• Text for analysis:

_ _ _

The session brought together global and regional immunisation leaders to address one of the defining challenges of our time: vaccine hesitancy.

The discussion began with a simple but uncomfortable truth: vaccines can be safe, effective, and freely available, yet remain underused. The barrier is not always misinformation alone; more often, it lies in system design. For decades, immunisation programmes have invested heavily in logistics: procurement, cold chains, digital registries and coverage targets, which are essential. But trust, the factor that ultimately determines uptake, has rarely been treated as infrastructure.

If trust were managed like cold-chain capacity, it would have clear ownership, dedicated resources, measurable indicators and continuous monitoring. Instead of reacting to confidence crises, systems would anticipate them.

One of the central insights from the discussion was that much of what we label as hesitancy is not vocal refusal but quiet delay, such as missed appointments and postponed visits. In many cases, these are not ideological objections but signals of friction: limited clinic hours, complex booking systems, rushed consultations, or inconsistent messaging. When vaccination pathways are inconvenient or impersonal, delay becomes predictable.

_ _ _

• Given entries:
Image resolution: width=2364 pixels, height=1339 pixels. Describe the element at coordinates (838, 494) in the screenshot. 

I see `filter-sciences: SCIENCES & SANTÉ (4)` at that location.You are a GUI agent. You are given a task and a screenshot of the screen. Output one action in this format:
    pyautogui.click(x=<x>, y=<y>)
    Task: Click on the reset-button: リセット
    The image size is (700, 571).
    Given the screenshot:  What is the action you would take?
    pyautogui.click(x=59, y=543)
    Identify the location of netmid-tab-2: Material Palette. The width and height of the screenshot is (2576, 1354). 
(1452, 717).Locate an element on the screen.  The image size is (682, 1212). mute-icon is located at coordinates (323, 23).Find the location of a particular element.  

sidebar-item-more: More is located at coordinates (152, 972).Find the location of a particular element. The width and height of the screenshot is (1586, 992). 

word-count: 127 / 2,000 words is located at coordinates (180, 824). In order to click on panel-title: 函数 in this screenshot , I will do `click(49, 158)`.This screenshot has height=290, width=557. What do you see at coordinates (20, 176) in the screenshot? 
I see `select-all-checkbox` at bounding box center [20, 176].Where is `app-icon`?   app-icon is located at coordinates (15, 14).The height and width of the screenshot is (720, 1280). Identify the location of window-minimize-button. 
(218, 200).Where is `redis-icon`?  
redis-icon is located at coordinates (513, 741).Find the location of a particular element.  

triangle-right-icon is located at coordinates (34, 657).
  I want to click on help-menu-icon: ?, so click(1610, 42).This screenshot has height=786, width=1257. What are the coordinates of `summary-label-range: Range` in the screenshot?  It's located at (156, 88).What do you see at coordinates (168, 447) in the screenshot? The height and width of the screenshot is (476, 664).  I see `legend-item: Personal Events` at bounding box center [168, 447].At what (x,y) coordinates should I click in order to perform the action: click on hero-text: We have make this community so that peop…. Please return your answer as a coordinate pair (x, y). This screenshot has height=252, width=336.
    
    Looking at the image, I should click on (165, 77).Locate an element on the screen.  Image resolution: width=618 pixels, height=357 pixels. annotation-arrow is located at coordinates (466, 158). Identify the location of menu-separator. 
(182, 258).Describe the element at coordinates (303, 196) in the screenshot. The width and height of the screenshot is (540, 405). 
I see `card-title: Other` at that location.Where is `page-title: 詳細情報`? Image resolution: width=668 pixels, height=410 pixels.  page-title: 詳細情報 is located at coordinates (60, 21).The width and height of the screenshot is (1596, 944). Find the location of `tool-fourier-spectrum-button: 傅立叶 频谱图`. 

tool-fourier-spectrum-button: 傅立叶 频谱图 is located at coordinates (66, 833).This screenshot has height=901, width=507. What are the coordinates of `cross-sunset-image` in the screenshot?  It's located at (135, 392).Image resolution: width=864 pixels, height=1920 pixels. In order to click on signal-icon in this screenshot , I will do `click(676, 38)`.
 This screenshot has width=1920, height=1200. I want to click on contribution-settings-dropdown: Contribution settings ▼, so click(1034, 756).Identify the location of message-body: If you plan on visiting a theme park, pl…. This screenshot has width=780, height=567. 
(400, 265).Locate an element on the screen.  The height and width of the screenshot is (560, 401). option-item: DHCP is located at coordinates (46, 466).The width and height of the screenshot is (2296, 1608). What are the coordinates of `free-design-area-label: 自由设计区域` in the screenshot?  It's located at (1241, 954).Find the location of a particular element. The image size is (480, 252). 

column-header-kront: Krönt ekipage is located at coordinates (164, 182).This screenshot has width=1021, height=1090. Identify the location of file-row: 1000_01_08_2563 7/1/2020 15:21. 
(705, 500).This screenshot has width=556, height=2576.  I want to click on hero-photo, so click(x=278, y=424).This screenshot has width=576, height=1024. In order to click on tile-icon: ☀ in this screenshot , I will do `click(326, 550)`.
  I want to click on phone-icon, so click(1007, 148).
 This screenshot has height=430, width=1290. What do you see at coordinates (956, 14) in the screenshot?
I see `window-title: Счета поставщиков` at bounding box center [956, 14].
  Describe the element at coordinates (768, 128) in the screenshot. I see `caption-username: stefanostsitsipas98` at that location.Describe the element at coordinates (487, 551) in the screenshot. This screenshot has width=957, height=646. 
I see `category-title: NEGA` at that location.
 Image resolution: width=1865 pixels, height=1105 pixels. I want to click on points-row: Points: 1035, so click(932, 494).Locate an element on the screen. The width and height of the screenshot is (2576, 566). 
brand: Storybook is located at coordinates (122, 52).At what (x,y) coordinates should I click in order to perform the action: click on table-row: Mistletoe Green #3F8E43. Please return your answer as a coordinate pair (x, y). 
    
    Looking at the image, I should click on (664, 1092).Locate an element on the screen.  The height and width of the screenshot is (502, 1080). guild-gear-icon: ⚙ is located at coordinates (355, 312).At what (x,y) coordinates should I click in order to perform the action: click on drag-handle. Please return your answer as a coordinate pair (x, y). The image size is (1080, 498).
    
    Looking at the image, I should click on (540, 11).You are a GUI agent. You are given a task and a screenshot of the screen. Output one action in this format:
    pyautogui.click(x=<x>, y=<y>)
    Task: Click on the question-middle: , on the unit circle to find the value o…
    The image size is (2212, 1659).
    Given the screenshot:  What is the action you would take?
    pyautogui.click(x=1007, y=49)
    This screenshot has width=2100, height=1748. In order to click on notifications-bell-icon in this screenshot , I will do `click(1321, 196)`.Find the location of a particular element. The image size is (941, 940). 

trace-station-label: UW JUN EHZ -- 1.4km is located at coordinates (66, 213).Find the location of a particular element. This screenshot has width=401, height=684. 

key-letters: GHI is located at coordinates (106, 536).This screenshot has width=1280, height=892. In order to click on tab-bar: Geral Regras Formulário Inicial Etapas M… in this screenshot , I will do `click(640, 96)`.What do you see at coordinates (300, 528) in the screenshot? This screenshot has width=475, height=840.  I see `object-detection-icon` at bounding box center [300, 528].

_ _ _

• Prompt 1: In the vaccine hesitancy text, rewrite the paragraph beginning "The discussion began with a simple but uncomfortable truth" as a short bulleted list that keeps its main facts.
• Prompt 2:
Answer these questions from the vaccine hesitancy text:
(a) Who did the session bring together?
(b) If trust were managed like cold-chain capacity, what four things would it have?
(c) What examples of quiet delay does the text give?

• Solution 1:
- Vaccines can be safe, effective and freely available, yet still go underused.
- The barrier is not always misinformation alone. More often it lies in system design.
- For decades, immunization programs have invested heavily in essential logistics: procurement, cold chains, digital registries and coverage targets.
- Trust ultimately determines uptake, yet it has rarely been treated as infrastructure.

• Solution 2:
(a) Global and regional immunization leaders.
(b) Clear ownership, dedicated resources, measurable indicators and continuous monitoring.
(c) Missed appointments and postponed visits.